Found this today at a charity shop for a couple of quid. I think I have a Les Paul & Mary Ford cassette somewhere but hopefully some different tracks here. It always sounded like the records of Les were being played at the wrong speed until I learned he speeded up the tracks in his studio. Surely this is cheating? But a fascinating sound nonetheless. Heres what the Rock 'N' Roll Hall of Fame has to say about him-
"The name Les Paul is synonymous with the electric guitar. As a player, inventor and recording artist, Paul has been an innovator from the early years of his life. Born Lester William Polfus in 1915 in Waukesha, Wisconsin, Paul built his first crystal radio at age nine - which was about the time he first picked up a guitar. By age 13 he was performing semi-professionally as a country-music guitarist and working diligently on sound-related inventions. In 1941, Paul built his first solid-body electric guitar, and he continued to make refinements to his prototype throughout the decade. He also worked on refining the technology of sound, developing revolutionary engineering techniques such as close miking, echo delay and multitracking. All the while he busied himself as a bandleader who could play both jazz and country music. His career as a musician nearly came to an end in 1948, when a near-fatal car accident shattered his right arm and elbow. However, he instructed the surgeons to set his arm at an angle that would allow him to cradle and pick the guitar. Paul subsequently made his mark as a jazz-pop musician extraordinaire, recording as a duo with his wife, singer Colleen Summers (a.k.a. Mary Ford). Their biggest hits included "How High the Moon" (1951) and "Vaya Con Dios" (1953), both reaching #1. The recordings of Les Paul and Mary Ford are noteworthy for Paul's pioneering use of overdubbing - i.e., layering guitar parts one atop another, a technique also referred to as multitracking or "sound on sound" recording. The results were bright, bubbly and a little otherworldly - just the sort of music you might expect from an inventor with an ear for the future.
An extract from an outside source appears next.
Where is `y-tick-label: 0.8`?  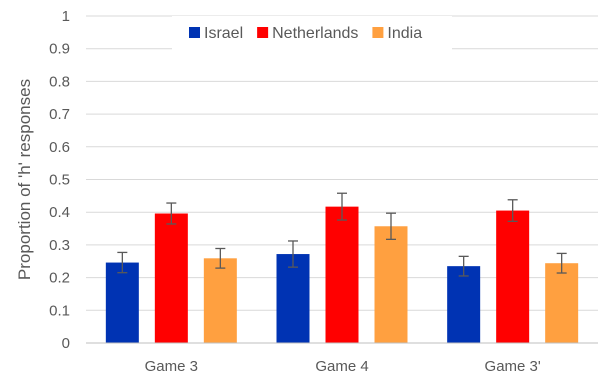 y-tick-label: 0.8 is located at coordinates (60, 82).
In 1952, Les Paul introduced the first eight-track tape recorder (designed by Paul and marketed by Ampex) and, more significantly for the future of rock and roll, launched the solid-body electric guitar that bears his name. Built and marketed by Gibson, with continuous advances and refinements from Paul in such areas as low-impedance pickup technology, the Les Paul guitar became a staple instrument among discerning rock guitarists. This list of musicians associated with the Gibson Les Paul include Jeff Beck, Eric Clapton, Jimmy Page, Duane Allman and Mike Bloomfield. Over the ensuing decades, Paul himself has remained active, cutting a Grammy-winning album of instrumental duets with Chet Atkins, Chester and Lester in 1977, performing at New York jazz clubs, and continuing to indulge his inventor's curiosity in a basement workshop at his home in Mahwah, New Jersey."